- [Input data]
● ● ● ●

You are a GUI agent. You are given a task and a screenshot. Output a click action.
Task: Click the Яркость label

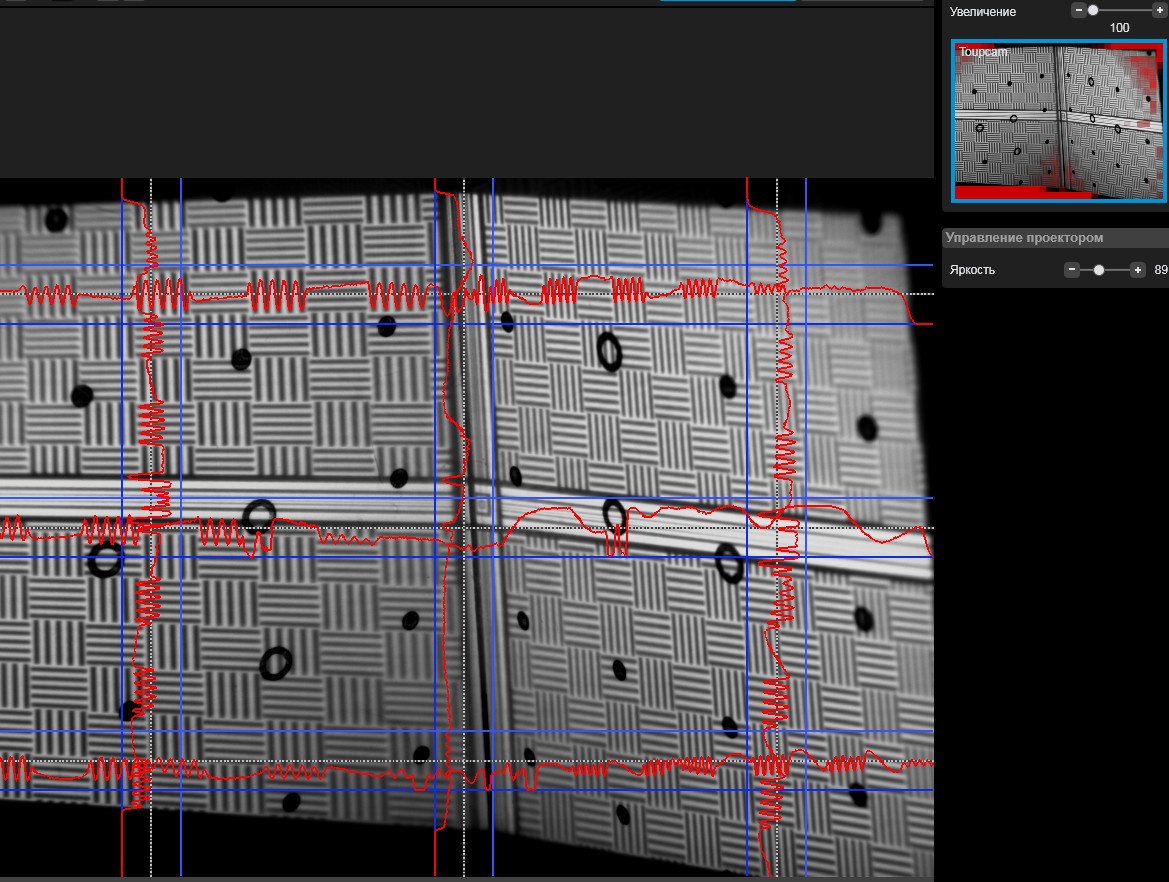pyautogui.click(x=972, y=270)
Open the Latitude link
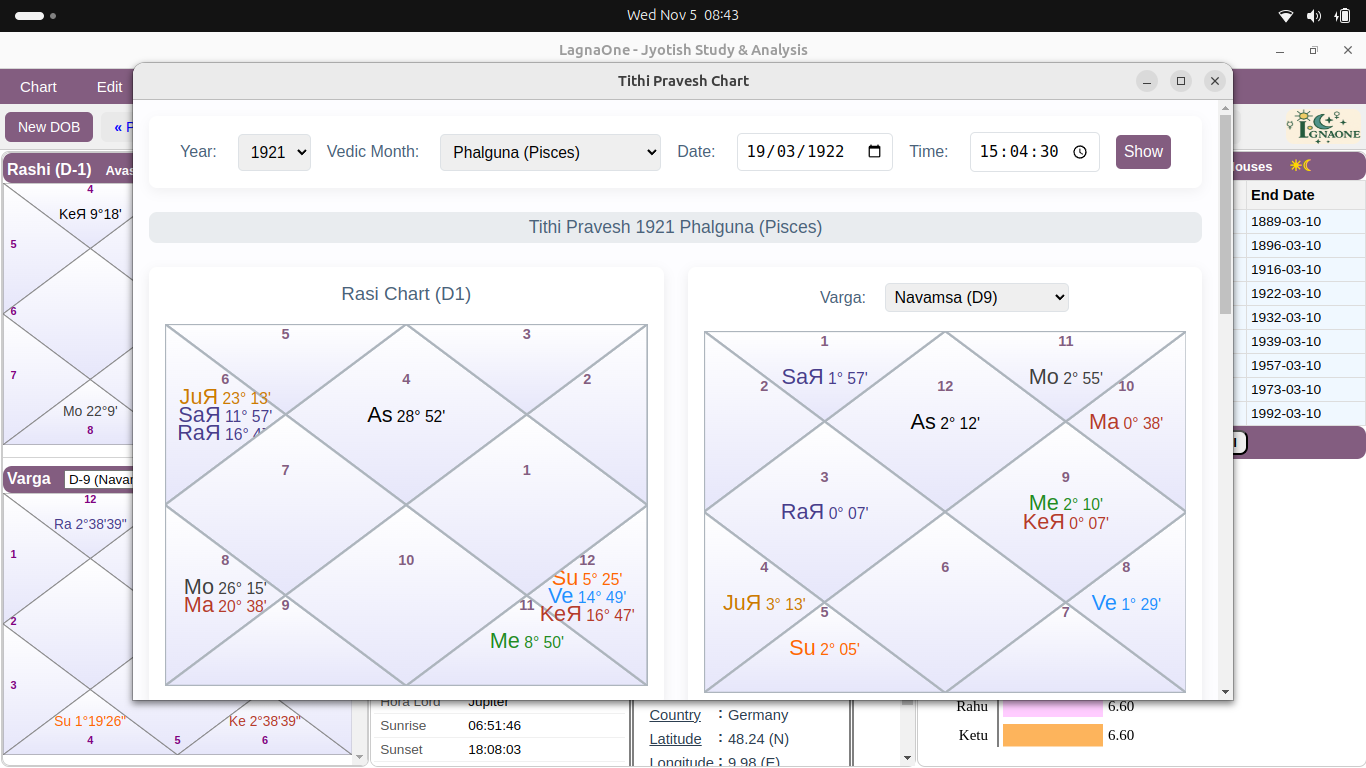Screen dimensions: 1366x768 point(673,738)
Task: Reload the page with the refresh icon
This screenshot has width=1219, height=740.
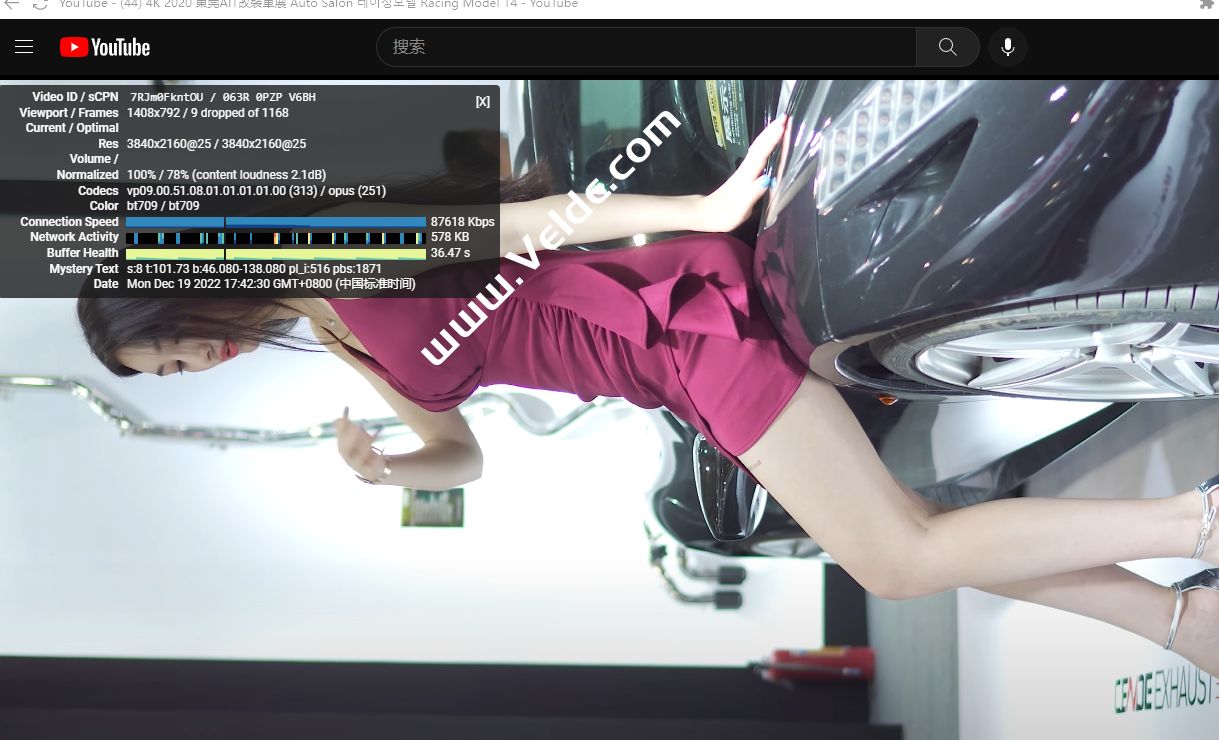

● ● ● ●

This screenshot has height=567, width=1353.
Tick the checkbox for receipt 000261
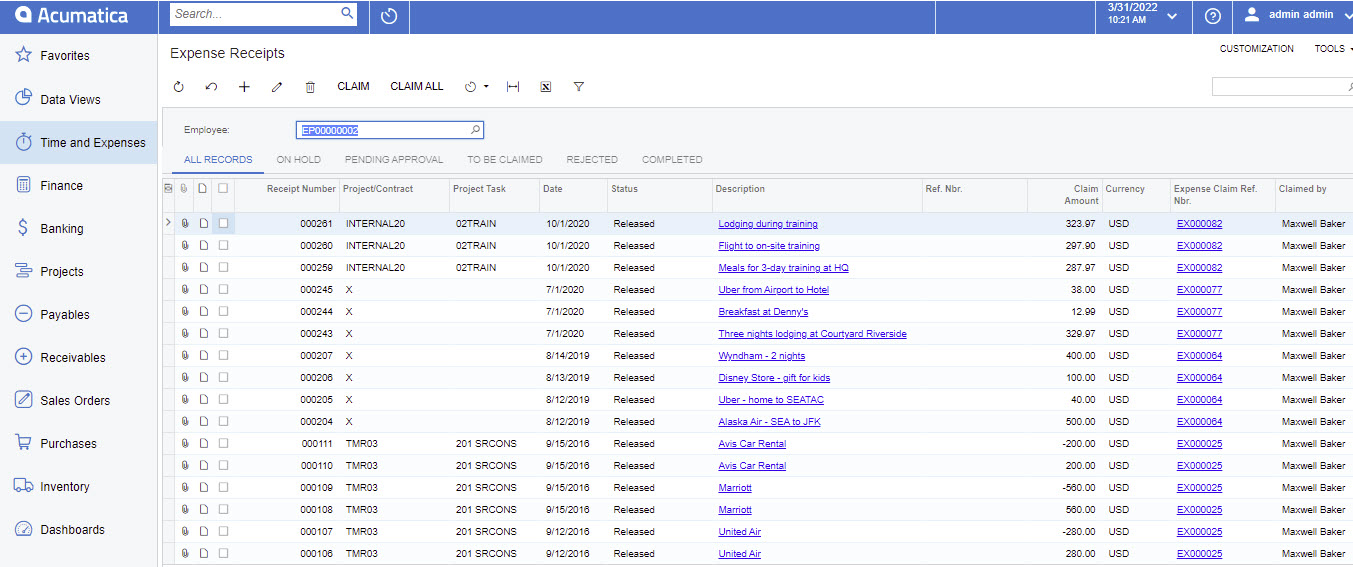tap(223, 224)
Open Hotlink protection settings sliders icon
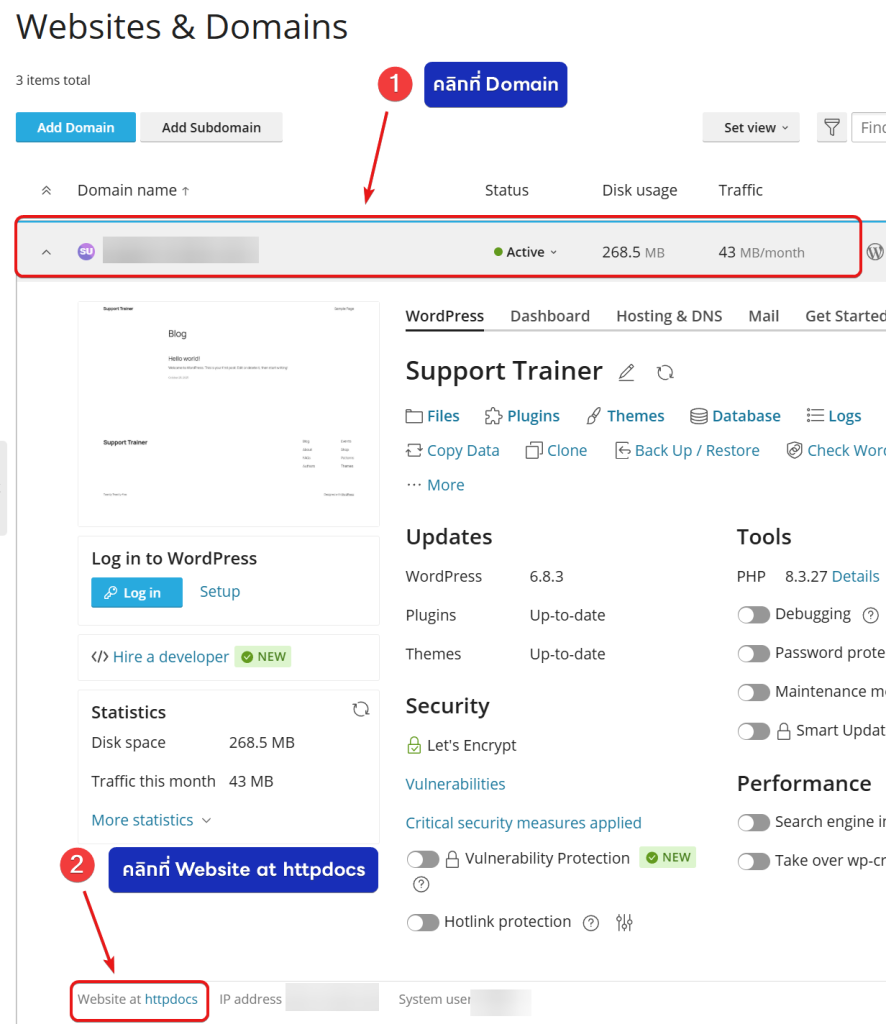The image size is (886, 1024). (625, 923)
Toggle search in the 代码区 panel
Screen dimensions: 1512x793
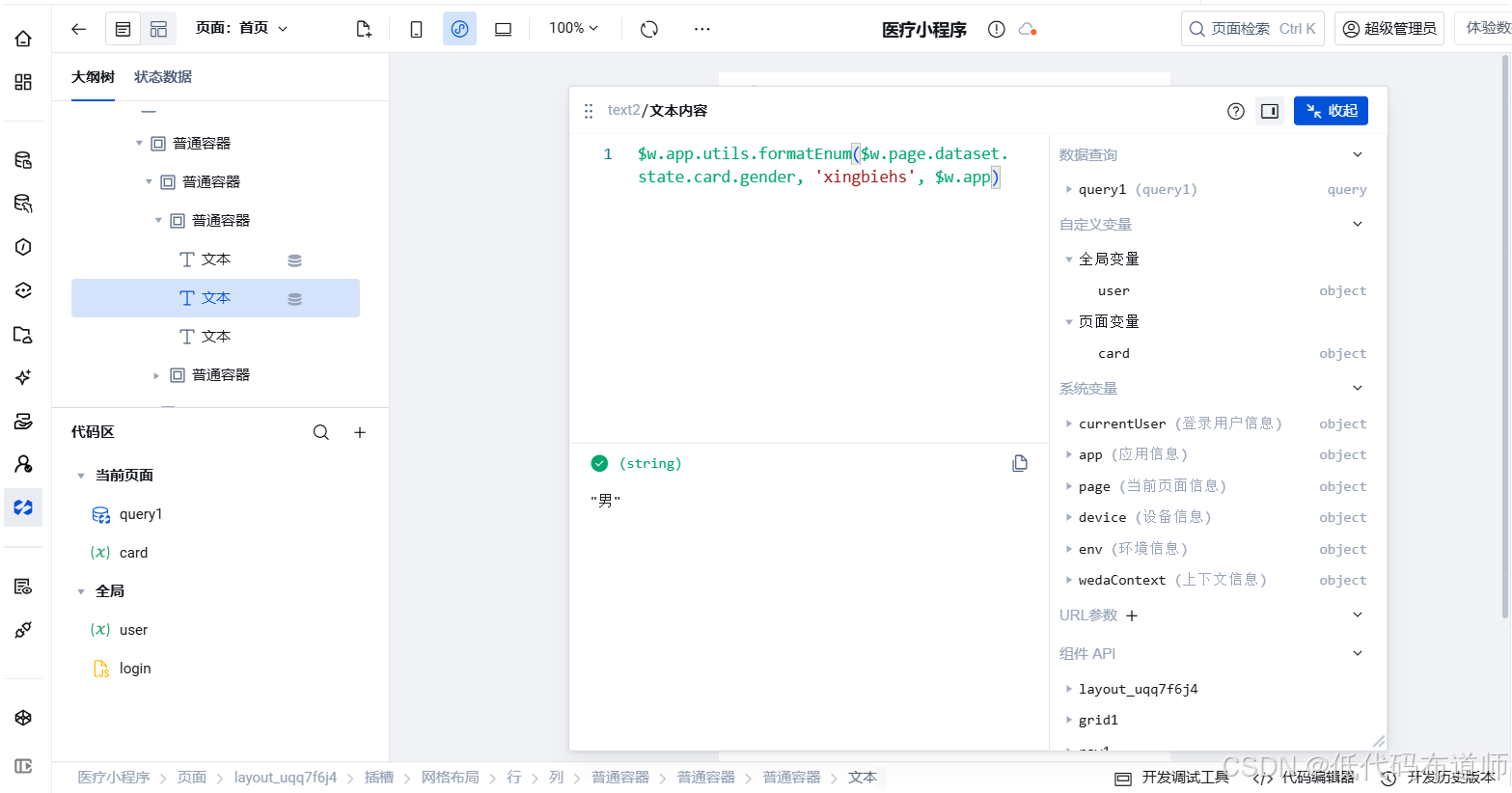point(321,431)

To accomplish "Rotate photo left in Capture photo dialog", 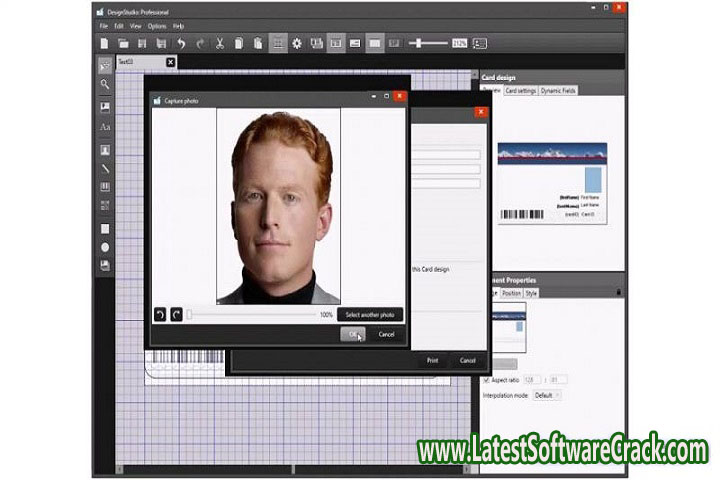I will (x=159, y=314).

● ● ● ●

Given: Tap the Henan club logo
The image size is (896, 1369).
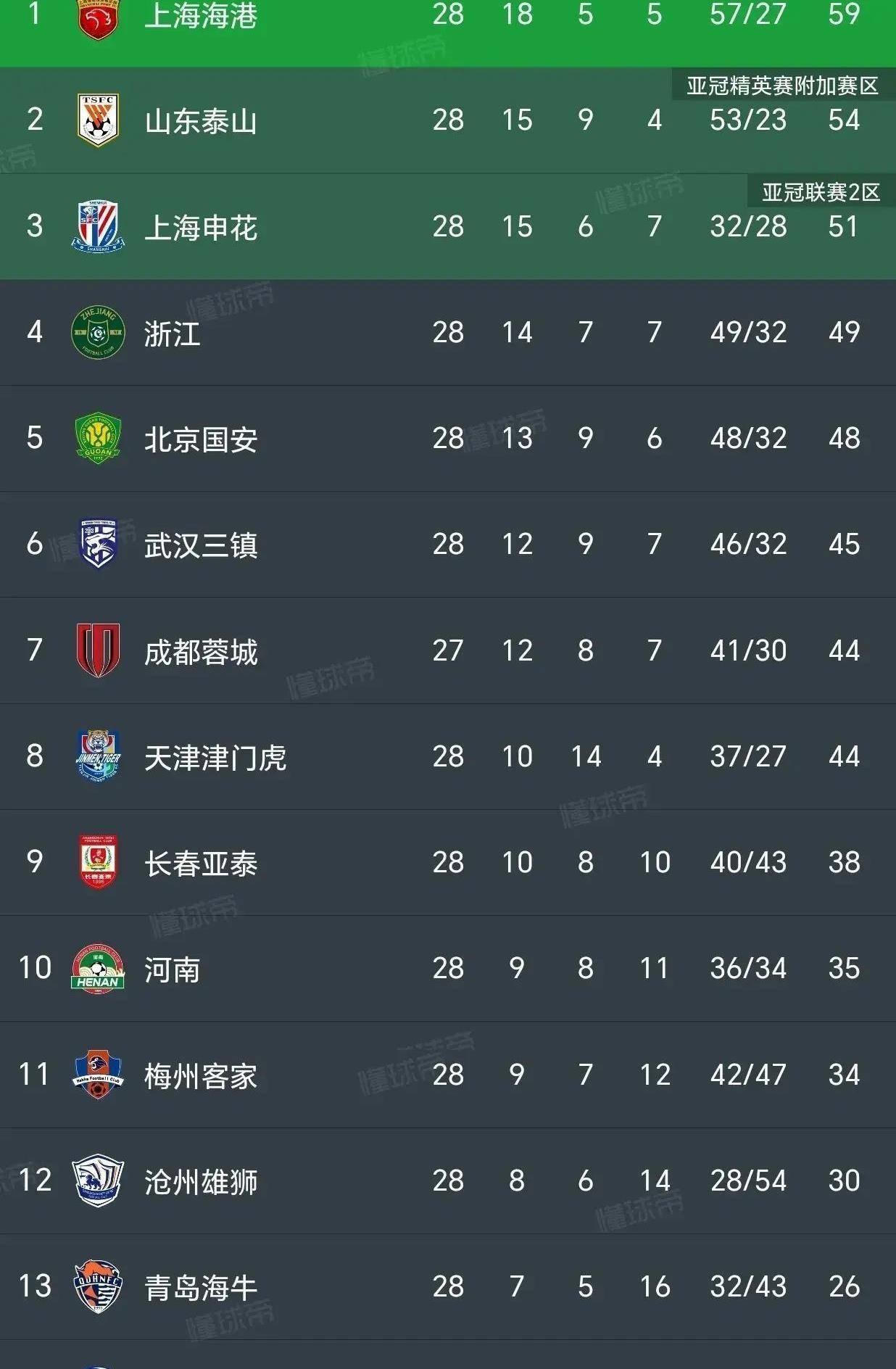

● ● ● ●

Beginning with the line above that has "You are a GUI" and going on through the line that has "This screenshot has width=1219, height=740.", retype every line exactly and add nothing else; drop the pictures.

You are a GUI agent. You are given a task and a screenshot. Output a click action.
Task: Click the Яркость label

pyautogui.click(x=972, y=270)
Open the Latitude link
Screen dimensions: 1366x768 point(673,738)
Task: Reload the page with the refresh icon
This screenshot has width=1219, height=740.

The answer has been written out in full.